- **Problem details**
Collect every line below that contains the word "will".

=== Begin Enclosure ===

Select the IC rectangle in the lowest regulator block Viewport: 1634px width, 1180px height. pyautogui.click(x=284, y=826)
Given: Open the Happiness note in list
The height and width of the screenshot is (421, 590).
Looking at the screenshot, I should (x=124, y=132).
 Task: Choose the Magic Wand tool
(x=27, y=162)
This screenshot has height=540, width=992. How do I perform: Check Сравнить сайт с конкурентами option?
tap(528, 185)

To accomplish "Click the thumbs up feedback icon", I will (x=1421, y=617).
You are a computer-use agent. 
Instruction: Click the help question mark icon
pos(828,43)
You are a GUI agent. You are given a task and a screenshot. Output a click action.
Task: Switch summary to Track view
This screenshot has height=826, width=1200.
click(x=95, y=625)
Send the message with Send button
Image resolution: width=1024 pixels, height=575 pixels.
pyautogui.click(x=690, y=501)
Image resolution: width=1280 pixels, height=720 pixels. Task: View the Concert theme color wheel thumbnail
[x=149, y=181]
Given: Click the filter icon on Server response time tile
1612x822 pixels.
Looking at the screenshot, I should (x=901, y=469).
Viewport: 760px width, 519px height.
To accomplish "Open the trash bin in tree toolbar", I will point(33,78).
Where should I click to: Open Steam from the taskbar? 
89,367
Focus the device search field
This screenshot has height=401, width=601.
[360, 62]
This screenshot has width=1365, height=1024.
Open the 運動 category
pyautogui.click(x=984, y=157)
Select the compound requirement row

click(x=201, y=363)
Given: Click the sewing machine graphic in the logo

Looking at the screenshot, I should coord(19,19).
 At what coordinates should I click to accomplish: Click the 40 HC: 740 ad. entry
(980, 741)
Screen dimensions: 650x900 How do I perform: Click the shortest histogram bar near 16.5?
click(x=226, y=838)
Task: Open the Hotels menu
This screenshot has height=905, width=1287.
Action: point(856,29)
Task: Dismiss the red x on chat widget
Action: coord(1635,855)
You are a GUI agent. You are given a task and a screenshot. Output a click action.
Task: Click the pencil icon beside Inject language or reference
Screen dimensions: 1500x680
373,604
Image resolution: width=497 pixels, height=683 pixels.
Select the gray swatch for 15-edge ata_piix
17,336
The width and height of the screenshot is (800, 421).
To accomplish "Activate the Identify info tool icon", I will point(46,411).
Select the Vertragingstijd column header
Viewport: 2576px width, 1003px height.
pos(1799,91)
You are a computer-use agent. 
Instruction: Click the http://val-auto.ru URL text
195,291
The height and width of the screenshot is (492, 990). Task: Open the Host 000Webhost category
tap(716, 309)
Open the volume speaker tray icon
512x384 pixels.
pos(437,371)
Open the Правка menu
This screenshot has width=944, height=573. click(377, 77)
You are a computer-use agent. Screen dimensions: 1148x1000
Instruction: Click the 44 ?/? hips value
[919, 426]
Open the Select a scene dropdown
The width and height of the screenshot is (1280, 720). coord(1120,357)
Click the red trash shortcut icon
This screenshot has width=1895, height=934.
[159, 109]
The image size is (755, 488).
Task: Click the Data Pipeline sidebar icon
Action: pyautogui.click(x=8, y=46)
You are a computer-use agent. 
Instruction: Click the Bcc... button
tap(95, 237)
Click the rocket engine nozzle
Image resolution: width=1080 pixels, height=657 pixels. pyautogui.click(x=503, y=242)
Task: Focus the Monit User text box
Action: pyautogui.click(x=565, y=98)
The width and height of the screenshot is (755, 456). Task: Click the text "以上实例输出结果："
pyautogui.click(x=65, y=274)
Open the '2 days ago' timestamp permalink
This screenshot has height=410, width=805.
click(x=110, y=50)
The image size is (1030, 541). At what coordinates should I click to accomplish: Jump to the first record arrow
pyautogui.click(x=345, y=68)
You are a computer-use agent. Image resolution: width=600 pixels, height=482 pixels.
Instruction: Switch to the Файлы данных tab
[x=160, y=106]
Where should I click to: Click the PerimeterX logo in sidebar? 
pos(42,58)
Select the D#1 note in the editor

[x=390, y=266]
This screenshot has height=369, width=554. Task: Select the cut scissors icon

=== End Enclosure ===

- **Written answer**
To accomplish "Click the thumbs up feedback icon", I will (x=1421, y=617).
To accomplish "Open the trash bin in tree toolbar", I will point(33,78).
To accomplish "Activate the Identify info tool icon", I will point(46,411).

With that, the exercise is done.